Biological prototype of the model
A vegetative propagation of rhizomatous lawn grasses is the biological prototype of our model (Fig. 3). Festuca rubra trichophylla (Slender creeping red fescue) is the prototype of aggressive vegetative propagation and Poa pratensis L. and Festuca rubra L. ssp. Rubra are the prototypes of moderate vegetative propagation. One individual corresponds to one tiller. A tiller is a minimal semi-autonomous grass shoot that sprouts from the base. Rhizomes are horizontal creeping underground shoots using which plants vegetatively (asexually) propagate. Unlike a root, rhizomes have buds and scaly leaves. One tiller may have maximum three (Fig. 3D) or six rhizoms (Fig. 3B) in the model. Three rhizoms per tiller correspod to moderate propagation (only a half of the nearest microhabitats) and six rhizoms per tiller correspond to aggressive vegetative propagation. A tiller with roots and leaves develops from a bud on the end of the rhizome. A populated microhabitat goes into the regeneration state after an individual’s death. The regeneration state of a site corresponds to the regeneration of microhabitat’s resources including recycling of a dead individual (Fig. 4). All individuals are identical. Propagation of offsprings of one individual leads to colonization of the uniform, homogeneous and limited habitat (Fig. 2 and Movies S5–S8).
The cellular automata model
We have used logical deterministic individual-based cellular automata to model the S-shaped population growth mechanistically (Fig. 2). This model demonstrates the underlined individual-based mechanisms. A classical model of the S-shaped population growth is the Verhulst model, which is of completely non-mechanistic black-box nature.

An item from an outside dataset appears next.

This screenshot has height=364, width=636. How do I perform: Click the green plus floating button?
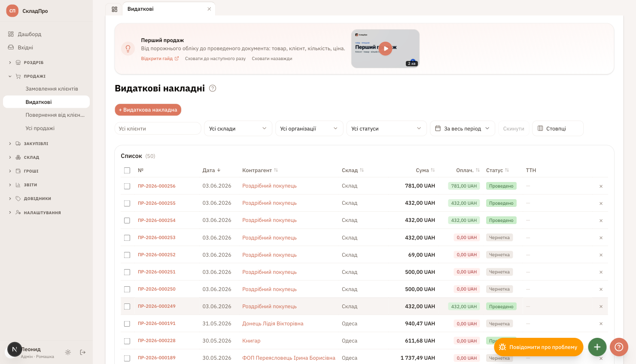point(597,347)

The presented cellular automata model is defined by the 4-tuple:
a cellular automata lattice, uniting a collection of sites;
a finite set of possible states for each lattice site;
a cellular automata neighborhood which consists of a site and its intrinsically defined neighbors;
a function of transitions between the states of a lattice site.

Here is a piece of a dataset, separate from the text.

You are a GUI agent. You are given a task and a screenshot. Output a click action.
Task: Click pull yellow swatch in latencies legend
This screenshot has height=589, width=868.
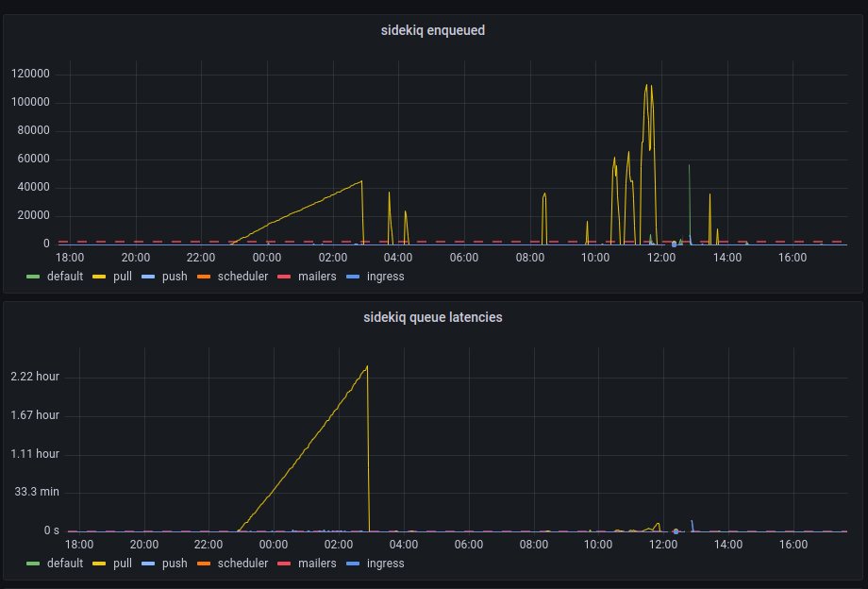99,563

The best example of a white-box mechanism is a mechanical watch. Our model metaphorically resembles a mechanical watch in transparent case. A neighborhood logically binds dynamics of all cellular automata sites into one holistic complex dynamic system. There are three most known cellular-automata neighborhoods: von Neumann, Moore and hexagonal. The neighborhood may be of any type. Here we use the hexagonal and tripod neighborhoods which allow to model aggressive and moderate vegetative propagation of rhizomatous lawn grasses (Fig. 3). Different configurations of tripod patterns in Figs. 3C and 3D are results of the fact that the cellular automata neighborhood is implemented successively for each lattice site.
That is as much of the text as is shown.